■ **ACTIVITY**
Please quote exactly the opening lines of the data, from the first line to the one where "Task: Navigate to Users under Security" appears.

-- -- --

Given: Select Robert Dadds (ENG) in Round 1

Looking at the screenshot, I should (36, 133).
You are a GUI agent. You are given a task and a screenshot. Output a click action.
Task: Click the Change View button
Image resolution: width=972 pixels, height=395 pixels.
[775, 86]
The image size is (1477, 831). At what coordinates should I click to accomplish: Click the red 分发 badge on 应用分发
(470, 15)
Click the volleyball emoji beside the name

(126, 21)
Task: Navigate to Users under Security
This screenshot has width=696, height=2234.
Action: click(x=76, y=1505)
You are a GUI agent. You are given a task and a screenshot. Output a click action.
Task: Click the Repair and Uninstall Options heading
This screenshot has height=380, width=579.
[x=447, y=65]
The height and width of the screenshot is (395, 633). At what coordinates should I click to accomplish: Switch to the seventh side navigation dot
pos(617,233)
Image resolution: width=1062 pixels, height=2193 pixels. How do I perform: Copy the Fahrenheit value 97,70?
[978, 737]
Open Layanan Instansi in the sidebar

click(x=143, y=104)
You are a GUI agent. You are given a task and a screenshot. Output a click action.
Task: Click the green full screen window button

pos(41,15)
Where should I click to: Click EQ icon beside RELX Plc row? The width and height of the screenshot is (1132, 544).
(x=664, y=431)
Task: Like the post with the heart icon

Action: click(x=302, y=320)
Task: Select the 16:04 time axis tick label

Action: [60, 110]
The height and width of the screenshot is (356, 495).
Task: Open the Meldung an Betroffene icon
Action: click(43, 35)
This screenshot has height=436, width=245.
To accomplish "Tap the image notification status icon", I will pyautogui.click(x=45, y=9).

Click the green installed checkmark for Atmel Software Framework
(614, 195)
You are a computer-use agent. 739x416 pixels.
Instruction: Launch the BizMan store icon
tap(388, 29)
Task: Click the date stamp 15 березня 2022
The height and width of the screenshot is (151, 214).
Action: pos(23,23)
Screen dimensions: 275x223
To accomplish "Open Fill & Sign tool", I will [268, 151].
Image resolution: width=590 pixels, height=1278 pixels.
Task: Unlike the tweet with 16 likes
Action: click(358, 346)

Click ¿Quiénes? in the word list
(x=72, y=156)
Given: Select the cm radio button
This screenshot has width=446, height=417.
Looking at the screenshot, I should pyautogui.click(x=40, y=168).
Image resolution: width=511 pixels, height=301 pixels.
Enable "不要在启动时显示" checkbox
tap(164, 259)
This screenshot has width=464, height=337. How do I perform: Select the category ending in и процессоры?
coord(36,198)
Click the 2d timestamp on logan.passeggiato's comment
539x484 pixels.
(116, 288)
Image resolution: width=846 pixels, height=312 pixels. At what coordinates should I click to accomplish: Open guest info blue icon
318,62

-- -- --

■ **ANSWER TO THE PROBLEM**
Given: Select Robert Dadds (ENG) in Round 1

Looking at the screenshot, I should (36, 133).
You are a GUI agent. You are given a task and a screenshot. Output a click action.
Task: Click the Change View button
Image resolution: width=972 pixels, height=395 pixels.
[775, 86]
The image size is (1477, 831). At what coordinates should I click to accomplish: Click the red 分发 badge on 应用分发
(470, 15)
Click the volleyball emoji beside the name

(126, 21)
Task: Navigate to Users under Security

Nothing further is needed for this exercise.